Monday, 17 December 2012

Review: Grant Green - Idle Moments

So after a long time of trying to get a blog, twitter account and website set up, I've decided to just jump in and get posting. And when the site is in a half-decent state, to go live with it then. In the mean time, some of my writings and opinion pieces go straight here. So what better way to kick off than with one of my favourite musicians, and one of the jazz worlds more deserving of higher praise and notice - Grant Green.

Grant Green is known mostly today as a great source of samples for a variety of acid jazz and dance aficionados  largely because of the records he made during the ‘second half of his career’ – groove based rhythm and funk work that earned derisory comments from the jazz crowd, but gained some nods of approval from the younger funk crowd. Funk came easy and naturally to Green, almost as if it was already part of him all along, and he made some deeply grooveable albums. A side-effect of this is that it is often forgotten that he could also be a straight jazz and blues player, and a master of richly melodic improvisation to sometimes rival even even that of the great Wes Montgomery.

There are a good few strong contenders for the title of Greens greatest straight jazz album, including his debut ‘Grants First Stand’ and the excellent ‘Street Of Dreams’. But without a doubt the absolutely best ‘pure’ jazz album he made, was ‘Idle Moments’ in 1963.

Made up of just four tracks, the title piece and ‘Nomad’ both come in over ten minutes, at 14:56 and 12:16 respectively, whereas ‘Jean De Fleur’ and The Modern Jazz Quartet's ‘Django’ are comparatively shorter pieces. All four though are exceptional.

‘Jean De Fleur’ and ‘Django’ were actually recorded in two versions, with the shorter, second versions appearing on the original album. The reason for this was the fact that the breathtaking ‘Idle Moments was originally planned to be no longer than seven minutes, in order to make up the LP maximum length of forty minutes without going over the limit. However, after recording the rest of the album first, the group then, carried away with the groove and the flow, played an almost fifteen minute long version, with outstanding solos from all the players. Luckily Alfred Lion, a man known for his good ear, rather than aborting, kept the tape running and recorded every minute. Deciding to keep this exciting development, Lion made the call to have a second session (at his own expense) where they should record more truncated takes on the other two numbers, save losing the languid beauty of the gently epic piece.

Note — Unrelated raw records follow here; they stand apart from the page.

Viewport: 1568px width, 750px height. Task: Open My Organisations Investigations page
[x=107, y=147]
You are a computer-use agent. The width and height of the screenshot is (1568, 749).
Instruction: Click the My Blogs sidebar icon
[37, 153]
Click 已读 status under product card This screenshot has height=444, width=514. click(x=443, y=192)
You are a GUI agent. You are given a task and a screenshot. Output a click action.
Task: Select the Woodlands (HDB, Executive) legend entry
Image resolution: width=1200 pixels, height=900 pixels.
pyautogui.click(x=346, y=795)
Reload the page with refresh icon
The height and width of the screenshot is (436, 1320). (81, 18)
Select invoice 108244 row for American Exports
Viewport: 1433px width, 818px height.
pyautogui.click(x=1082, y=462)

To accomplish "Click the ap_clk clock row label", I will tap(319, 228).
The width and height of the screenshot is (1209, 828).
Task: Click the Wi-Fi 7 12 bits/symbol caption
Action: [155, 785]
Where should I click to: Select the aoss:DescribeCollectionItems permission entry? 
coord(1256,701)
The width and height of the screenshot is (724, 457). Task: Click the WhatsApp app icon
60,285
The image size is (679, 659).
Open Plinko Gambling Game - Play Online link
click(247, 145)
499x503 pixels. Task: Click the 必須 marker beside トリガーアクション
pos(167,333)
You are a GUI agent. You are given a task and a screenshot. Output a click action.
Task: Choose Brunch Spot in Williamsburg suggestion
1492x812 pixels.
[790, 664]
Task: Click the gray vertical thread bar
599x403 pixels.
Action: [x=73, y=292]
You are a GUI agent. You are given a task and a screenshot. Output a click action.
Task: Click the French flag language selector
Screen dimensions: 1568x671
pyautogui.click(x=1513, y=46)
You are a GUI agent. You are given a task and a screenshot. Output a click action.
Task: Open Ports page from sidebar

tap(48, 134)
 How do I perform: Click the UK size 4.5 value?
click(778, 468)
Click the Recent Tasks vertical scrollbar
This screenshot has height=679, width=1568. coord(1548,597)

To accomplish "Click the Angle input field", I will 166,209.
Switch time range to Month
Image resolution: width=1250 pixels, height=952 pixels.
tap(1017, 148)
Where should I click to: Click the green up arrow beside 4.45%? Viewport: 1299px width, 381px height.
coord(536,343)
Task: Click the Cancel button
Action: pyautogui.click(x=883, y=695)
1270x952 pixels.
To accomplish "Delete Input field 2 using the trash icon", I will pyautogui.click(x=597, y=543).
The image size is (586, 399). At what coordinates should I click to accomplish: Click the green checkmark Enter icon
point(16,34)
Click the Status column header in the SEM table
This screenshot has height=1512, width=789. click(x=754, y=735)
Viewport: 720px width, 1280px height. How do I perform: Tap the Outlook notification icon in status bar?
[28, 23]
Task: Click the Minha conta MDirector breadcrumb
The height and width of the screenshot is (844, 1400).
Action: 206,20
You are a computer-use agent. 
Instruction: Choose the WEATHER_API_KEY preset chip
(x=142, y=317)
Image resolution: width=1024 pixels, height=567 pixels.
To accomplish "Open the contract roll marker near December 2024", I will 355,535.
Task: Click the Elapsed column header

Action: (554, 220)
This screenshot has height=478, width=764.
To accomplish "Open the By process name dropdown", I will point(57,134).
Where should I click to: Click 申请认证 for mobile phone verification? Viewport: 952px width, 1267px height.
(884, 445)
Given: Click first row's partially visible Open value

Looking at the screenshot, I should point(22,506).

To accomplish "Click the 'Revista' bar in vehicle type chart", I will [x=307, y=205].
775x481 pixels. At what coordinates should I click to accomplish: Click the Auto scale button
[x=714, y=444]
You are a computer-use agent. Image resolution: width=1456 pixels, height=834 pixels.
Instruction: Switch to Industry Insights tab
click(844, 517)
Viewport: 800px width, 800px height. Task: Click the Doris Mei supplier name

Far from being over-long or noodle-some  ‘Idle Moments’ is relaxed with a strong after-midnight atmosphere, reflecting the time of day it was recorded. And Greens solo is a languorous and lyrical cascade, creating the perfect path for Duke Pearson, Joe Henderson and Bobby Hutcherson to follow, on piano, tenor sax and vibes respectively. It’s possibly the most serene fifteen minutes of music you will ever hear. ‘Nomad’ too manages to break the ten-minute barrier, without losing the listener, but maintaining a faster and more driving pace.

The shorter tracks are just as good however, raising and lowering the tempo expertly throughout the album. Interestingly, and very welcomely, certain releases of this album contain the longer original cuts of ‘Jean De Fleur’ and ‘Django’, with the latter being more than five whole minutes longer than the cut that made the original album. This extended version should definitely be the one to seek out, a classic recording elevated even higher.

One of those rare few recordings you can easily listen to the whole way through and then instantly hit the repeat button when it finishes and listen to all over again, it’s a classic of its kind and should be duly considered one of the best Grant Green, best Blue Note, and best jazz works ever. Essential and beautiful.

This review was originally written in 2010.
If anything this classic recording has only improved in the years since.